La industria audiovisual en crisis
No es un secreto que la era de los streaming ha cambiado la forma en que consumimos contenido en línea. Mientras que Spotify ha revolucionado la forma en que escuchamos música, Netflix ha cambiado la forma en que vemos películas y series.
Sin embargo, estos cambios no solo han afectado a las industrias de la música y la cinematografía, sino también a la forma en que experimentamos la cultura en vivo. Los conciertos han pasado de ser eventos minoritarios para convertirse en la alternativa de ocio por excelencia, mientras que las salas de cine quedan vacías.
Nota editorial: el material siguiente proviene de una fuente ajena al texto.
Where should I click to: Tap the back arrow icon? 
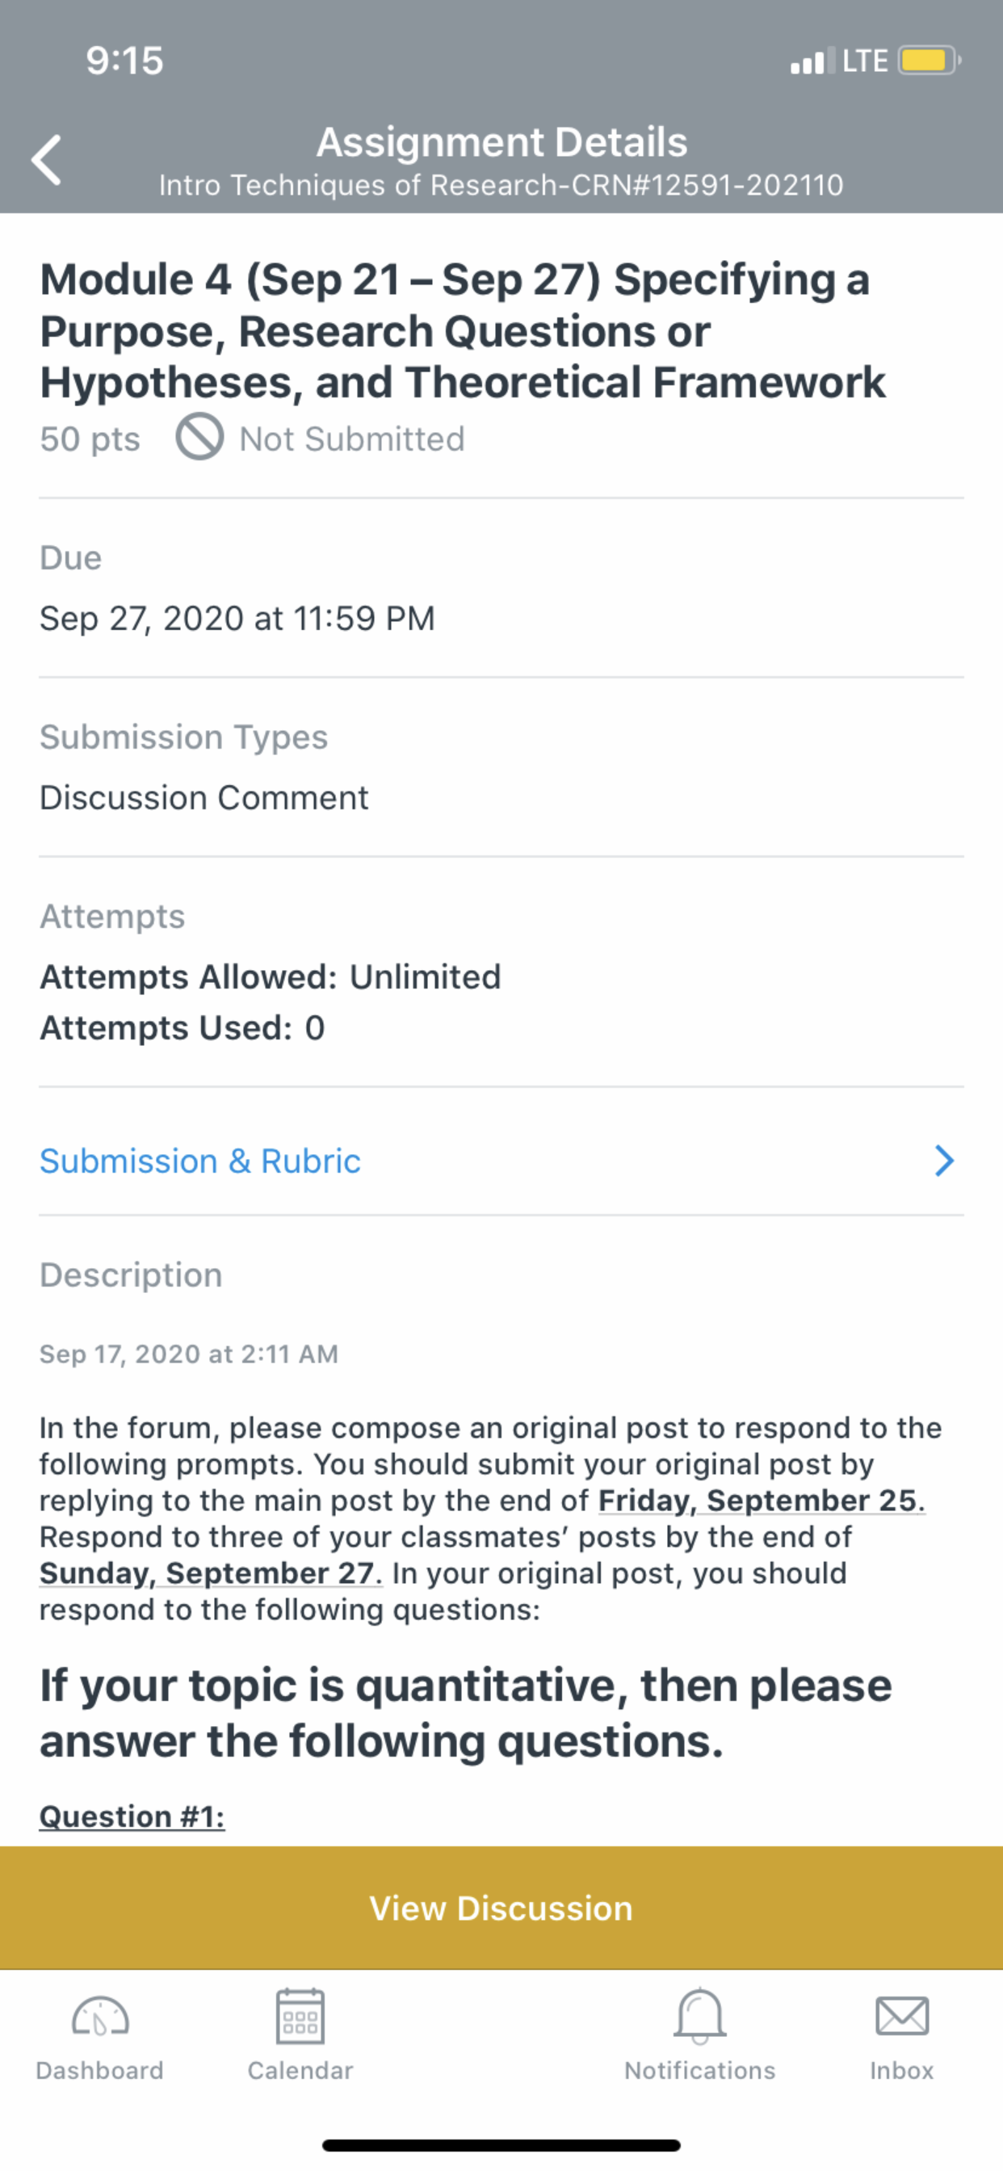[46, 159]
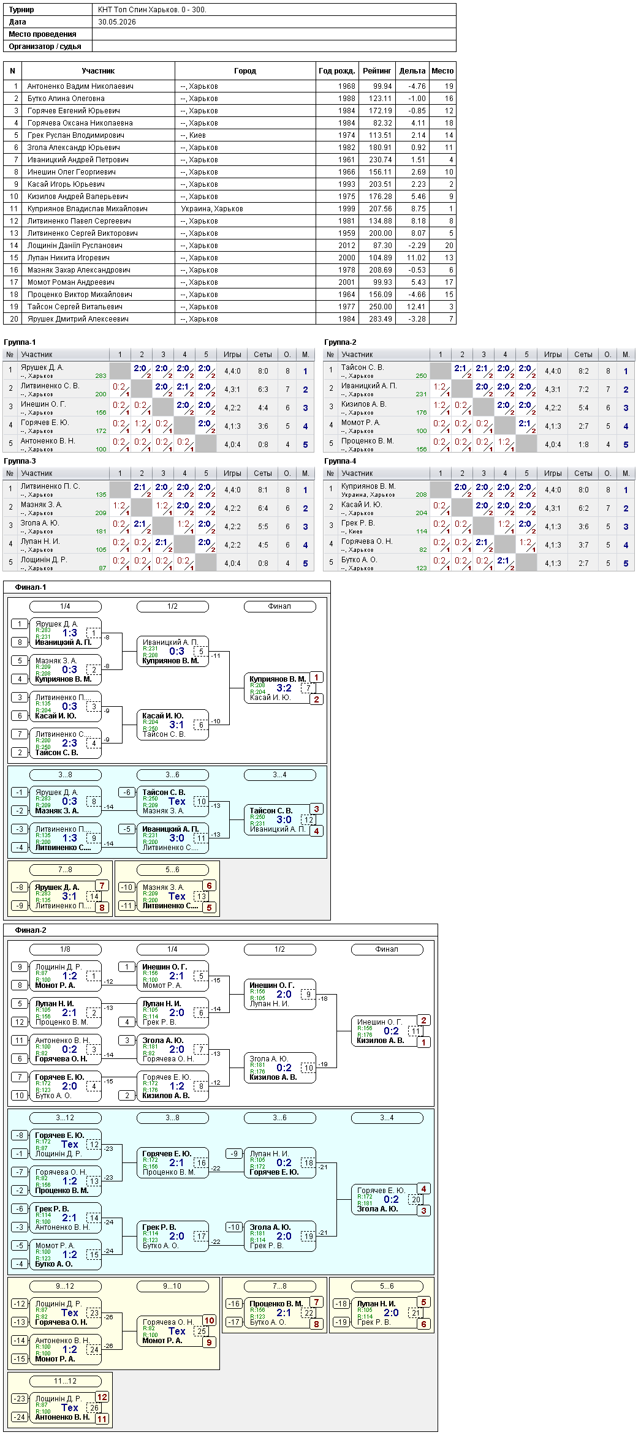Click the Сеты column header in Группа-2
The image size is (641, 1435).
tap(583, 355)
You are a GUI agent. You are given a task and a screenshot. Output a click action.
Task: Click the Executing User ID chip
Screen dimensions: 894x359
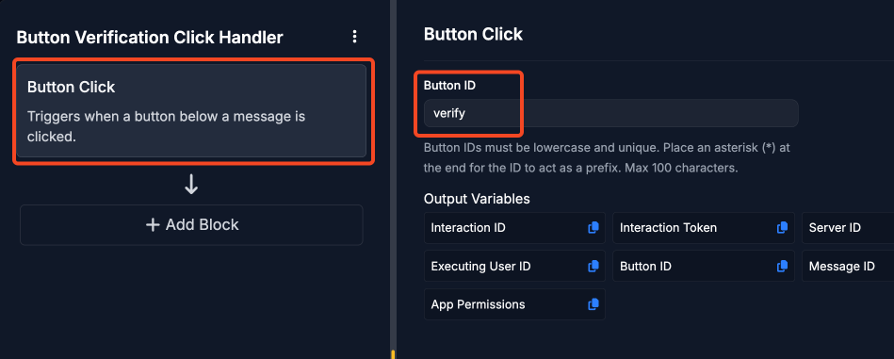514,266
¿Por qué pagamos cientos de euros por ir a un estadio con otras 50.000 personas, pero no quince por ver una superproducción en pantalla grande? La respuesta se encuentra en cómo valoramos el espacio físico en la economía de la experiencia.
Las cifras del cine
Según algunos estudios, la taquilla de verano de 2025 fue el más desastroso desde 1981 ajustado por inflación. En octubre de 2025, en EE. UU., se recaudaron apenas 445 millones de dólares, menos de la mitad del último octubre antes de la pandemia, que superó los mil millones. El espectador promedio acudió apenas 2,31 veces a las salas en 2024, una caída del 33% respecto a las 3,5 visitas anuales de 2019.
En España, los datos de 2025 son igualmente oscuros: la taquilla total cae un 14% (casi 30 millones menos), y el propio cine español retrocede un 2,5-3%.
La caída de la asistencia al cine no solo se debe a la popularidad del streaming, sino también a la calidad de la experiencia teatral en general. Los cines están abandonando la climatización y el personal de atención al cliente, lo que ha contribuido a la erosión de la asistencia.